Step 7: Finalization of project deliverables

A service provider's final deliverable for a benchmarking project should be a report providing ranges of performance for metrics in each of the defined services, along with recommendations for changes suggested by the analysis. The report typically also includes backup documentation consisting of a situation overview; a description of the approach to benchmarking; identification of the factors considered in normalization; comments on the adjustment of these factors; a template of the benchmarking framework, which summarizes the services being benchmarked; assumptions underlying the analysis; and the findings of the benchmarking process. Opinions and recommendations for improvement initiatives should be included wherever they are relevant, or wherever differences are stark between the benchmarking organization and its competitors. The process should be fully inclusive, and conclusions and findings should be shared throughout the process. The final report should include no surprises.

Because of the number of variables it entails, custom benchmarking is one of the few reliable methodologies available for validating the metrics and targets within an organization's performance management framework. Having a third party manage the benchmarking process, and analyze the results, helps ensure that the study is done objectively and that it encompasses all relevant factors in making the comparisons.

The unique circumstances in which a company operates make any generic or off-the-shelf benchmark report suspect. No standardized report can fully accommodate the individual situation within a given company. As pressure on business performance continues to increase, companies will find it increasingly crucial to be able to recognize how they are doing. Truly comparable benchmark data will be the only way to appropriately adjust their activities to changing market factors.
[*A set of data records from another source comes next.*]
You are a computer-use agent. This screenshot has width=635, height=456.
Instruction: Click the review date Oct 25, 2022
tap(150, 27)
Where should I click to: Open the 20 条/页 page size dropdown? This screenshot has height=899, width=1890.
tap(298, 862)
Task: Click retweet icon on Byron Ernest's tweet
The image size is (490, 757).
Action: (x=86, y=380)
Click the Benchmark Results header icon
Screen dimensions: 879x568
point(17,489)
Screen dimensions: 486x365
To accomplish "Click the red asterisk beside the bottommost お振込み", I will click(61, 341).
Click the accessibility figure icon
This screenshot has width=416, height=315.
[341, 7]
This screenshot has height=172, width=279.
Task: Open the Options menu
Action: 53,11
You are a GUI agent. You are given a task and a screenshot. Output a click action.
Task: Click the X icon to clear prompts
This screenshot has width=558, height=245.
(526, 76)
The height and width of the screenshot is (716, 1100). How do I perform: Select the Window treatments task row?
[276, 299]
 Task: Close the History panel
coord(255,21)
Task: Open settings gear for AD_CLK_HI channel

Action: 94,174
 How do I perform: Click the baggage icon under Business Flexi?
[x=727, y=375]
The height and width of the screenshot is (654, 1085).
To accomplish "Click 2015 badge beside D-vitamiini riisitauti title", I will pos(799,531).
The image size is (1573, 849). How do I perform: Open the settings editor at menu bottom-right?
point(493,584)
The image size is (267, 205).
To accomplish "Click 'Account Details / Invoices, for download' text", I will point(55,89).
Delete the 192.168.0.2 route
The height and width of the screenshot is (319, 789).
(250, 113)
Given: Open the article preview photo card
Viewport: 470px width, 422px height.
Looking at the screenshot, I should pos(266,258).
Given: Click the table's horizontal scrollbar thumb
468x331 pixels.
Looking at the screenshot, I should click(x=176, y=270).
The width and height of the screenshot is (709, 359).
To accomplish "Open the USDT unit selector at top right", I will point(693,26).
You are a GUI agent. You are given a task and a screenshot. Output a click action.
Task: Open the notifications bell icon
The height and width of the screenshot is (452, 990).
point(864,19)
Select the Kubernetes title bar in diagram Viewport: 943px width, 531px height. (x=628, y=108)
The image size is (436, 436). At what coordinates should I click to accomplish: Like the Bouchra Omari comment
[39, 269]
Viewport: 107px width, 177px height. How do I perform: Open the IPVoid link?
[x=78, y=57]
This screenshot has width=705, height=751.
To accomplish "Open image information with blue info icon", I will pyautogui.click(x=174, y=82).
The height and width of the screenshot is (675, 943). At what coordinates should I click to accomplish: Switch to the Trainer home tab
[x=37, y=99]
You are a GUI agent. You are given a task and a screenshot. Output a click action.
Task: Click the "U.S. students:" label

Customized benchmarking is one of the key tools any business can use to ensure sustained long-term performance.

John Hall (john.hall@paconsulting.com) is a principal consultant with PA Consulting Group, specializing in performance and asset management and organization design.

Yann Pastor (yann.pastor@paconsulting.com) is a principal consultant with PA Consulting Group, specializing in strategy and value-based management.


Selecting the Right Metrics

Managers struggling to choose metrics for their organization should consider a value-based approach. Such an approach helps focus the company's performance management processes on the activities that actually impact stakeholder value. There are as many facets of performance as there are stakeholders in the business, so it's useful to sort candidate metrics by stakeholder group. For instance, an organization might categorize its metrics into four buckets: value to shareholders, which would include measures of profitability, cost, and revenue; value to customers, including measures of customer satisfaction or service-level performance; value to employees, such as OSHA metrics or a satisfaction index; and operational excellence — e.g., quality, compliance, productivity.

To ensure that you select the right metrics, follow these rules when designing your performance management framework:

  1. The metrics should be mutually exclusive and collectively exhaustive. They should neither repeat between scorecards nor overlap.

  2. Each lower-level metric should align with a key companywide metric. We use a technique called value-driver analysis to map metrics in a hierarchical “value driver tree.” Especially when corporate metrics are financial in nature, lower-level metrics — both financial and operational — should link to them mathematically in a clear hierarchy.

  3. All metrics should be easy to understand, both by the employees who are accountable for them and by those responsible for reporting on them.

  4. Keep the number of metrics to an absolute minimum. If two cover the same area, remove one or look for an alternative that can replace both.

  5. Where benchmark data is available, align metrics with benchmarks to ensure that external data is an integral part of the target-setting process.